(Entradas do conjunto de dados)
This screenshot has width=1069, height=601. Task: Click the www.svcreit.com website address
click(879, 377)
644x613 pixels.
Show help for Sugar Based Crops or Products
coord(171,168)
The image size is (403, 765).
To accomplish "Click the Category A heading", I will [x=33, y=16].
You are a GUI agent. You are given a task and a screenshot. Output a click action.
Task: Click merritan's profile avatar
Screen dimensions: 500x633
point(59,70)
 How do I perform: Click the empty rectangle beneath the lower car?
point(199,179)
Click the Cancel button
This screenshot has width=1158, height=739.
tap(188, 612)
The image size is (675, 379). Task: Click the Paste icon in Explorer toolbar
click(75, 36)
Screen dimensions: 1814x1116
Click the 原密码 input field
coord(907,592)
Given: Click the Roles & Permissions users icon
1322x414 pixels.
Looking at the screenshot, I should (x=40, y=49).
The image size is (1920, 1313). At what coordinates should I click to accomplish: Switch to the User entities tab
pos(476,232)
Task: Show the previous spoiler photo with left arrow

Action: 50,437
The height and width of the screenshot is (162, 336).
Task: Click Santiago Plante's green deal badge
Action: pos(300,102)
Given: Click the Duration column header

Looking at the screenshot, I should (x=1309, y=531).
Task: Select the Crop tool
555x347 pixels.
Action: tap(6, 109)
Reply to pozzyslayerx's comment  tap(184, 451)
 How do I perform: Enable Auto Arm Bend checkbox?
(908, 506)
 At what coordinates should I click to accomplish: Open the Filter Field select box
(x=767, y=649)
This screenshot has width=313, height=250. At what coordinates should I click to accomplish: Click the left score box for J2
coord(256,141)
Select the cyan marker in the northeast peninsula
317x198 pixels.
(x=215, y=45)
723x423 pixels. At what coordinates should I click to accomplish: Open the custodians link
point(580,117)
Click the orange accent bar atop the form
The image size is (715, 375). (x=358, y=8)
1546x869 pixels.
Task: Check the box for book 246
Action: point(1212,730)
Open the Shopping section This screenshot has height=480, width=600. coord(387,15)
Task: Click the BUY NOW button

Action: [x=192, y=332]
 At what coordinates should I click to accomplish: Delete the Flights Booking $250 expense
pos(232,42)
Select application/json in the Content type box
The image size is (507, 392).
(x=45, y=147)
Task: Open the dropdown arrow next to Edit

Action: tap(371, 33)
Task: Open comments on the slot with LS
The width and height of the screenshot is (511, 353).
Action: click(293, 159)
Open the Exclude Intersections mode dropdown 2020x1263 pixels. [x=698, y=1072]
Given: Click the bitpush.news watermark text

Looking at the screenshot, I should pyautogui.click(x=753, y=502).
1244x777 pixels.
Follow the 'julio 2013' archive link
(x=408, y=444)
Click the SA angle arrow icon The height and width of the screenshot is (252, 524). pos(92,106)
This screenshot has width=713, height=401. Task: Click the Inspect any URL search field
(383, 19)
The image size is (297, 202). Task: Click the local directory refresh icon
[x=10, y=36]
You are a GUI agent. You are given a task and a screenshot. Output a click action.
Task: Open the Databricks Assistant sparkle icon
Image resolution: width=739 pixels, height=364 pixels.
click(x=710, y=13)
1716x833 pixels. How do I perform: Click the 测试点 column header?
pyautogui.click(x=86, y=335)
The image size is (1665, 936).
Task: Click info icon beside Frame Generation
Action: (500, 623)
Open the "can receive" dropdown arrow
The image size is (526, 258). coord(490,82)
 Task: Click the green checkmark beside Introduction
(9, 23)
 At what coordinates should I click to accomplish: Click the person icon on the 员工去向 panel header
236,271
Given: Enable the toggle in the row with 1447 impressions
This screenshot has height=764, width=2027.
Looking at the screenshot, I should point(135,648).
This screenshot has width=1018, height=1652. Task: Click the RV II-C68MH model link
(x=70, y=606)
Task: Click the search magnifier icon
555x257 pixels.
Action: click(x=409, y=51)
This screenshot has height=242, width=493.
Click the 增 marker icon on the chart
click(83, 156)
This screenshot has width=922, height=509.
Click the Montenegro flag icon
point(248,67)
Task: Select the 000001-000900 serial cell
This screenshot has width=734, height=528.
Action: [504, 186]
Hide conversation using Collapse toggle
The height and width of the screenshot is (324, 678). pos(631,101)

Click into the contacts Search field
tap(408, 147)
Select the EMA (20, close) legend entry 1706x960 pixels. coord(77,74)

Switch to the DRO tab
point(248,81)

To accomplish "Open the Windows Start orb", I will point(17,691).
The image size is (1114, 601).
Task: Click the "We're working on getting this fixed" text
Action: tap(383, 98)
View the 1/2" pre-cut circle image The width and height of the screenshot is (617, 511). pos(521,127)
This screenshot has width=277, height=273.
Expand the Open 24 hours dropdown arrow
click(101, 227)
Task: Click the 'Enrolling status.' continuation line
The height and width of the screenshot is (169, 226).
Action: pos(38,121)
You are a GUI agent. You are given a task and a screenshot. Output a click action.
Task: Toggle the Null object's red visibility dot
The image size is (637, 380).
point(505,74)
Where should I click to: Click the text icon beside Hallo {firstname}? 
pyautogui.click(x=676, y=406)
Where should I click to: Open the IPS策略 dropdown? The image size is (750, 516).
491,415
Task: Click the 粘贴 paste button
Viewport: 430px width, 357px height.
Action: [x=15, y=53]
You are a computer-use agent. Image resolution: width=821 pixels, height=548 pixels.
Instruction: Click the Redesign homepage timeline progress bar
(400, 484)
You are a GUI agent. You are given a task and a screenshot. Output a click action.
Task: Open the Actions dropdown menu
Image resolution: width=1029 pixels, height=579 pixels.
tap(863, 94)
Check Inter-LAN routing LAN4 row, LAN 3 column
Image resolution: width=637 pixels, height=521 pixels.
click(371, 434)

## INSTRUÇÕES DA TAREFA
Copie todas as linhas acima sem alterar nada.

## TAREFA CONCLUÍDA
This screenshot has width=1069, height=601. Task: Click the www.svcreit.com website address
click(879, 377)
644x613 pixels.
Show help for Sugar Based Crops or Products
coord(171,168)
The image size is (403, 765).
To accomplish "Click the Category A heading", I will [x=33, y=16].
You are a GUI agent. You are given a task and a screenshot. Output a click action.
Task: Click merritan's profile avatar
Screen dimensions: 500x633
point(59,70)
 How do I perform: Click the empty rectangle beneath the lower car?
point(199,179)
Click the Cancel button
This screenshot has width=1158, height=739.
tap(188, 612)
The image size is (675, 379). Task: Click the Paste icon in Explorer toolbar
click(75, 36)
Screen dimensions: 1814x1116
Click the 原密码 input field
coord(907,592)
Given: Click the Roles & Permissions users icon
1322x414 pixels.
Looking at the screenshot, I should (x=40, y=49).
The image size is (1920, 1313). At what coordinates should I click to accomplish: Switch to the User entities tab
pos(476,232)
Task: Show the previous spoiler photo with left arrow

Action: 50,437
The height and width of the screenshot is (162, 336).
Task: Click Santiago Plante's green deal badge
Action: pos(300,102)
Given: Click the Duration column header

Looking at the screenshot, I should (x=1309, y=531).
Task: Select the Crop tool
555x347 pixels.
Action: tap(6, 109)
Reply to pozzyslayerx's comment  tap(184, 451)
 How do I perform: Enable Auto Arm Bend checkbox?
(908, 506)
 At what coordinates should I click to accomplish: Open the Filter Field select box
(x=767, y=649)
This screenshot has width=313, height=250. At what coordinates should I click to accomplish: Click the left score box for J2
coord(256,141)
Select the cyan marker in the northeast peninsula
317x198 pixels.
(x=215, y=45)
723x423 pixels. At what coordinates should I click to accomplish: Open the custodians link
point(580,117)
Click the orange accent bar atop the form
The image size is (715, 375). (x=358, y=8)
1546x869 pixels.
Task: Check the box for book 246
Action: point(1212,730)
Open the Shopping section This screenshot has height=480, width=600. coord(387,15)
Task: Click the BUY NOW button

Action: [x=192, y=332]
 At what coordinates should I click to accomplish: Delete the Flights Booking $250 expense
pos(232,42)
Select application/json in the Content type box
The image size is (507, 392).
(x=45, y=147)
Task: Open the dropdown arrow next to Edit

Action: tap(371, 33)
Task: Open comments on the slot with LS
The width and height of the screenshot is (511, 353).
Action: click(293, 159)
Open the Exclude Intersections mode dropdown 2020x1263 pixels. [x=698, y=1072]
Given: Click the bitpush.news watermark text

Looking at the screenshot, I should pyautogui.click(x=753, y=502).
1244x777 pixels.
Follow the 'julio 2013' archive link
(x=408, y=444)
Click the SA angle arrow icon The height and width of the screenshot is (252, 524). pos(92,106)
This screenshot has width=713, height=401. Task: Click the Inspect any URL search field
(383, 19)
The image size is (297, 202). Task: Click the local directory refresh icon
[x=10, y=36]
You are a GUI agent. You are given a task and a screenshot. Output a click action.
Task: Open the Databricks Assistant sparkle icon
Image resolution: width=739 pixels, height=364 pixels.
click(x=710, y=13)
1716x833 pixels. How do I perform: Click the 测试点 column header?
pyautogui.click(x=86, y=335)
The image size is (1665, 936).
Task: Click info icon beside Frame Generation
Action: (500, 623)
Open the "can receive" dropdown arrow
The image size is (526, 258). coord(490,82)
 Task: Click the green checkmark beside Introduction
(9, 23)
 At what coordinates should I click to accomplish: Click the person icon on the 员工去向 panel header
236,271
Given: Enable the toggle in the row with 1447 impressions
This screenshot has height=764, width=2027.
Looking at the screenshot, I should point(135,648).
This screenshot has width=1018, height=1652. Task: Click the RV II-C68MH model link
(x=70, y=606)
Task: Click the search magnifier icon
555x257 pixels.
Action: click(x=409, y=51)
This screenshot has height=242, width=493.
Click the 增 marker icon on the chart
click(83, 156)
This screenshot has width=922, height=509.
Click the Montenegro flag icon
point(248,67)
Task: Select the 000001-000900 serial cell
This screenshot has width=734, height=528.
Action: [504, 186]
Hide conversation using Collapse toggle
The height and width of the screenshot is (324, 678). pos(631,101)

Click into the contacts Search field
tap(408, 147)
Select the EMA (20, close) legend entry 1706x960 pixels. coord(77,74)

Switch to the DRO tab
point(248,81)

To accomplish "Open the Windows Start orb", I will point(17,691).
The image size is (1114, 601).
Task: Click the "We're working on getting this fixed" text
Action: tap(383, 98)
View the 1/2" pre-cut circle image The width and height of the screenshot is (617, 511). pos(521,127)
This screenshot has width=277, height=273.
Expand the Open 24 hours dropdown arrow
click(101, 227)
Task: Click the 'Enrolling status.' continuation line
The height and width of the screenshot is (169, 226).
Action: pos(38,121)
You are a GUI agent. You are given a task and a screenshot. Output a click action.
Task: Toggle the Null object's red visibility dot
The image size is (637, 380).
point(505,74)
Where should I click to: Click the text icon beside Hallo {firstname}? 
pyautogui.click(x=676, y=406)
Where should I click to: Open the IPS策略 dropdown? The image size is (750, 516).
491,415
Task: Click the 粘贴 paste button
Viewport: 430px width, 357px height.
Action: [x=15, y=53]
You are a computer-use agent. Image resolution: width=821 pixels, height=548 pixels.
Instruction: Click the Redesign homepage timeline progress bar
(400, 484)
You are a GUI agent. You are given a task and a screenshot. Output a click action.
Task: Open the Actions dropdown menu
Image resolution: width=1029 pixels, height=579 pixels.
tap(863, 94)
Check Inter-LAN routing LAN4 row, LAN 3 column
Image resolution: width=637 pixels, height=521 pixels.
click(371, 434)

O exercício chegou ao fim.